Reproduce each entry exactly.

= Beginning of Section =

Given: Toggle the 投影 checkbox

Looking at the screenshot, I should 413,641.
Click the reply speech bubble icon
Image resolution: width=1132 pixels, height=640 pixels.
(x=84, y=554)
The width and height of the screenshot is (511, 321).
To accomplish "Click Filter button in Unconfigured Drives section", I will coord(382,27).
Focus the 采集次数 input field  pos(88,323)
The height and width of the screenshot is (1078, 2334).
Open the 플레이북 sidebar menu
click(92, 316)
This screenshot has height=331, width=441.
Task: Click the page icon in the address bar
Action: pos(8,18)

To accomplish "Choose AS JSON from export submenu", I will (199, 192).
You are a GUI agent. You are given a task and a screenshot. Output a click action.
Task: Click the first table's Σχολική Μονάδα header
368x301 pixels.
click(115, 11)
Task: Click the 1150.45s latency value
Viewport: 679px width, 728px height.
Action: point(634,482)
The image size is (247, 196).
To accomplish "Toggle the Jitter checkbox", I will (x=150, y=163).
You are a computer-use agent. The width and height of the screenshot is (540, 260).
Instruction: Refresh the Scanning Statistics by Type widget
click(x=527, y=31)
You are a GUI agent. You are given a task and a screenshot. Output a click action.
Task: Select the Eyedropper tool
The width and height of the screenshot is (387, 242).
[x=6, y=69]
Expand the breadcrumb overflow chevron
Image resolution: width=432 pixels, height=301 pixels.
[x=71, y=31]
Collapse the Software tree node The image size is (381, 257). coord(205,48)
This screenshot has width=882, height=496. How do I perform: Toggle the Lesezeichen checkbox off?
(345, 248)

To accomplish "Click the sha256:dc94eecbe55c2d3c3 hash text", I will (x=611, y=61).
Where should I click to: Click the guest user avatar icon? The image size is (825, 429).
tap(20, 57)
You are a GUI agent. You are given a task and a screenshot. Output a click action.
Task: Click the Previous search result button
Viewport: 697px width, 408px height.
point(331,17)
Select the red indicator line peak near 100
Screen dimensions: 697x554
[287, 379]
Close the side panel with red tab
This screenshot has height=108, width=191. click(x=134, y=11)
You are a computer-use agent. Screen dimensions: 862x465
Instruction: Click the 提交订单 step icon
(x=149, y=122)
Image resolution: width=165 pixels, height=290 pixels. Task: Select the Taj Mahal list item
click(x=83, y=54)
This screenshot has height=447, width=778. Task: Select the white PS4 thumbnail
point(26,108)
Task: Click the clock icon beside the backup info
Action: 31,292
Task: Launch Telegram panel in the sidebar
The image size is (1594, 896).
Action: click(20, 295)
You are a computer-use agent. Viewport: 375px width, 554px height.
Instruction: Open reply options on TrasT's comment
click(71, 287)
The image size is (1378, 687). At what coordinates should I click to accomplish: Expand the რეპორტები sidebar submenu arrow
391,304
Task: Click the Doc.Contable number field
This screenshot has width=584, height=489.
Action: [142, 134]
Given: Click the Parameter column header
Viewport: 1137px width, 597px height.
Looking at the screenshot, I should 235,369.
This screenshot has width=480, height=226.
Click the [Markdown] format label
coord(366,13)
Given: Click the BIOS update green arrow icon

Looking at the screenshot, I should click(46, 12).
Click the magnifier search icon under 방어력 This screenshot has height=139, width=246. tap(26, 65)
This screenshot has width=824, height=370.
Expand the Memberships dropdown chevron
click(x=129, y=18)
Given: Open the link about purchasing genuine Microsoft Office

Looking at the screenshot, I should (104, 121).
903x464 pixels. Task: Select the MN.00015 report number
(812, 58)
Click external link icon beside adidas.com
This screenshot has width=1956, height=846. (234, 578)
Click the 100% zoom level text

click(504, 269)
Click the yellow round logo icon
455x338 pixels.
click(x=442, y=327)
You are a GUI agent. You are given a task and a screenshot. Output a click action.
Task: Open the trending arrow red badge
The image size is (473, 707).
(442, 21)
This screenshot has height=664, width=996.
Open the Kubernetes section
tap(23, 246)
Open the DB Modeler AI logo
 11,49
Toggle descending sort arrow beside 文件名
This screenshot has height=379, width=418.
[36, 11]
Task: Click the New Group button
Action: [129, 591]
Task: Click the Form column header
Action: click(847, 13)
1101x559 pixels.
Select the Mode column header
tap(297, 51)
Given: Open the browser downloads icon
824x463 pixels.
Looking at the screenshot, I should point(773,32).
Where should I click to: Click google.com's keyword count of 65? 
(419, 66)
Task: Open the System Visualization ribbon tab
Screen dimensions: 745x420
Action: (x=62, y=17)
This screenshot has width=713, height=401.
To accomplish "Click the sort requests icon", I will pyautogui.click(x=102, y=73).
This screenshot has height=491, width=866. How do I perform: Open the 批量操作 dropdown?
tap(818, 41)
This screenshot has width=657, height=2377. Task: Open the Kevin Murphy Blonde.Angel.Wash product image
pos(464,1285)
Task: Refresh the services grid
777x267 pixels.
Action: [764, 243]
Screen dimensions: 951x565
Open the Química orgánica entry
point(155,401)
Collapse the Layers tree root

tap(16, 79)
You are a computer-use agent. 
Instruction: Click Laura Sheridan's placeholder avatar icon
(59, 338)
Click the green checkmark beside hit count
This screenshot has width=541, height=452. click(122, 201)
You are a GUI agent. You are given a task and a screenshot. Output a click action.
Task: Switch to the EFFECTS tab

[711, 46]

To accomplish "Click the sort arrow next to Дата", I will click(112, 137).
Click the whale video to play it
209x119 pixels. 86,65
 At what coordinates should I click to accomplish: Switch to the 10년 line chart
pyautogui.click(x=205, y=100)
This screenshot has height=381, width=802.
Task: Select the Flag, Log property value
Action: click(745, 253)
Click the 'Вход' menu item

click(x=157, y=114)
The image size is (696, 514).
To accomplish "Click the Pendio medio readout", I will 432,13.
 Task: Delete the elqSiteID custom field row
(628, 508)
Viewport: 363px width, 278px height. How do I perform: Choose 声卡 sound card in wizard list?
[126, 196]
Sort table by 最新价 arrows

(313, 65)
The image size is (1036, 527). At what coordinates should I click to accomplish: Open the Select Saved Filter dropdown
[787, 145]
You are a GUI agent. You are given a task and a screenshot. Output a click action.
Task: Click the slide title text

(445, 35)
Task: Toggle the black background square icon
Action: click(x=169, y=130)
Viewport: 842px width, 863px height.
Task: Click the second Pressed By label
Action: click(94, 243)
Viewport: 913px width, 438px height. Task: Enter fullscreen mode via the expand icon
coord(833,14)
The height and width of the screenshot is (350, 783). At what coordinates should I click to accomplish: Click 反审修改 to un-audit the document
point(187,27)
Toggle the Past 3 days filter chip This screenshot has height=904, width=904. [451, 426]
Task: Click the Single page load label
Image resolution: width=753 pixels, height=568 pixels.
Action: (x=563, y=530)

= End of Section =

* [Your response]:
Given: Toggle the 投影 checkbox

Looking at the screenshot, I should 413,641.
Click the reply speech bubble icon
Image resolution: width=1132 pixels, height=640 pixels.
(x=84, y=554)
The width and height of the screenshot is (511, 321).
To accomplish "Click Filter button in Unconfigured Drives section", I will coord(382,27).
Focus the 采集次数 input field  pos(88,323)
The height and width of the screenshot is (1078, 2334).
Open the 플레이북 sidebar menu
click(92, 316)
This screenshot has height=331, width=441.
Task: Click the page icon in the address bar
Action: pos(8,18)

To accomplish "Choose AS JSON from export submenu", I will (199, 192).
You are a GUI agent. You are given a task and a screenshot. Output a click action.
Task: Click the first table's Σχολική Μονάδα header
368x301 pixels.
click(115, 11)
Task: Click the 1150.45s latency value
Viewport: 679px width, 728px height.
Action: point(634,482)
The image size is (247, 196).
To accomplish "Toggle the Jitter checkbox", I will (x=150, y=163).
You are a computer-use agent. The width and height of the screenshot is (540, 260).
Instruction: Refresh the Scanning Statistics by Type widget
click(x=527, y=31)
You are a GUI agent. You are given a task and a screenshot. Output a click action.
Task: Select the Eyedropper tool
The width and height of the screenshot is (387, 242).
[x=6, y=69]
Expand the breadcrumb overflow chevron
Image resolution: width=432 pixels, height=301 pixels.
[x=71, y=31]
Collapse the Software tree node The image size is (381, 257). coord(205,48)
This screenshot has width=882, height=496. How do I perform: Toggle the Lesezeichen checkbox off?
(345, 248)

To accomplish "Click the sha256:dc94eecbe55c2d3c3 hash text", I will (x=611, y=61).
Where should I click to: Click the guest user avatar icon? The image size is (825, 429).
tap(20, 57)
You are a GUI agent. You are given a task and a screenshot. Output a click action.
Task: Click the Previous search result button
Viewport: 697px width, 408px height.
point(331,17)
Select the red indicator line peak near 100
Screen dimensions: 697x554
[287, 379]
Close the side panel with red tab
This screenshot has height=108, width=191. click(x=134, y=11)
You are a computer-use agent. Screen dimensions: 862x465
Instruction: Click the 提交订单 step icon
(x=149, y=122)
Image resolution: width=165 pixels, height=290 pixels. Task: Select the Taj Mahal list item
click(x=83, y=54)
This screenshot has height=447, width=778. Task: Select the white PS4 thumbnail
point(26,108)
Task: Click the clock icon beside the backup info
Action: 31,292
Task: Launch Telegram panel in the sidebar
The image size is (1594, 896).
Action: click(20, 295)
You are a computer-use agent. Viewport: 375px width, 554px height.
Instruction: Open reply options on TrasT's comment
click(71, 287)
The image size is (1378, 687). At what coordinates should I click to accomplish: Expand the რეპორტები sidebar submenu arrow
391,304
Task: Click the Doc.Contable number field
This screenshot has width=584, height=489.
Action: [142, 134]
Given: Click the Parameter column header
Viewport: 1137px width, 597px height.
Looking at the screenshot, I should 235,369.
This screenshot has width=480, height=226.
Click the [Markdown] format label
coord(366,13)
Given: Click the BIOS update green arrow icon

Looking at the screenshot, I should click(46, 12).
Click the magnifier search icon under 방어력 This screenshot has height=139, width=246. tap(26, 65)
This screenshot has width=824, height=370.
Expand the Memberships dropdown chevron
click(x=129, y=18)
Given: Open the link about purchasing genuine Microsoft Office

Looking at the screenshot, I should (104, 121).
903x464 pixels. Task: Select the MN.00015 report number
(812, 58)
Click external link icon beside adidas.com
This screenshot has width=1956, height=846. (234, 578)
Click the 100% zoom level text

click(504, 269)
Click the yellow round logo icon
455x338 pixels.
click(x=442, y=327)
You are a GUI agent. You are given a task and a screenshot. Output a click action.
Task: Open the trending arrow red badge
The image size is (473, 707).
(442, 21)
This screenshot has height=664, width=996.
Open the Kubernetes section
tap(23, 246)
Open the DB Modeler AI logo
 11,49
Toggle descending sort arrow beside 文件名
This screenshot has height=379, width=418.
[36, 11]
Task: Click the New Group button
Action: [129, 591]
Task: Click the Form column header
Action: click(847, 13)
1101x559 pixels.
Select the Mode column header
tap(297, 51)
Given: Open the browser downloads icon
824x463 pixels.
Looking at the screenshot, I should point(773,32).
Where should I click to: Click google.com's keyword count of 65? 
(419, 66)
Task: Open the System Visualization ribbon tab
Screen dimensions: 745x420
Action: (x=62, y=17)
This screenshot has width=713, height=401.
To accomplish "Click the sort requests icon", I will pyautogui.click(x=102, y=73).
This screenshot has height=491, width=866. How do I perform: Open the 批量操作 dropdown?
tap(818, 41)
This screenshot has width=657, height=2377. Task: Open the Kevin Murphy Blonde.Angel.Wash product image
pos(464,1285)
Task: Refresh the services grid
777x267 pixels.
Action: [764, 243]
Screen dimensions: 951x565
Open the Química orgánica entry
point(155,401)
Collapse the Layers tree root

tap(16, 79)
You are a computer-use agent. 
Instruction: Click Laura Sheridan's placeholder avatar icon
(59, 338)
Click the green checkmark beside hit count
This screenshot has width=541, height=452. click(122, 201)
You are a GUI agent. You are given a task and a screenshot. Output a click action.
Task: Switch to the EFFECTS tab

[711, 46]

To accomplish "Click the sort arrow next to Дата", I will click(112, 137).
Click the whale video to play it
209x119 pixels. 86,65
 At what coordinates should I click to accomplish: Switch to the 10년 line chart
pyautogui.click(x=205, y=100)
This screenshot has height=381, width=802.
Task: Select the Flag, Log property value
Action: click(745, 253)
Click the 'Вход' menu item

click(x=157, y=114)
The image size is (696, 514).
To accomplish "Click the Pendio medio readout", I will 432,13.
 Task: Delete the elqSiteID custom field row
(628, 508)
Viewport: 363px width, 278px height. How do I perform: Choose 声卡 sound card in wizard list?
[126, 196]
Sort table by 最新价 arrows

(313, 65)
The image size is (1036, 527). At what coordinates should I click to accomplish: Open the Select Saved Filter dropdown
[787, 145]
You are a GUI agent. You are given a task and a screenshot. Output a click action.
Task: Click the slide title text

(445, 35)
Task: Toggle the black background square icon
Action: click(x=169, y=130)
Viewport: 842px width, 863px height.
Task: Click the second Pressed By label
Action: click(94, 243)
Viewport: 913px width, 438px height. Task: Enter fullscreen mode via the expand icon
coord(833,14)
The height and width of the screenshot is (350, 783). At what coordinates should I click to accomplish: Click 反审修改 to un-audit the document
point(187,27)
Toggle the Past 3 days filter chip This screenshot has height=904, width=904. [451, 426]
Task: Click the Single page load label
Image resolution: width=753 pixels, height=568 pixels.
Action: (x=563, y=530)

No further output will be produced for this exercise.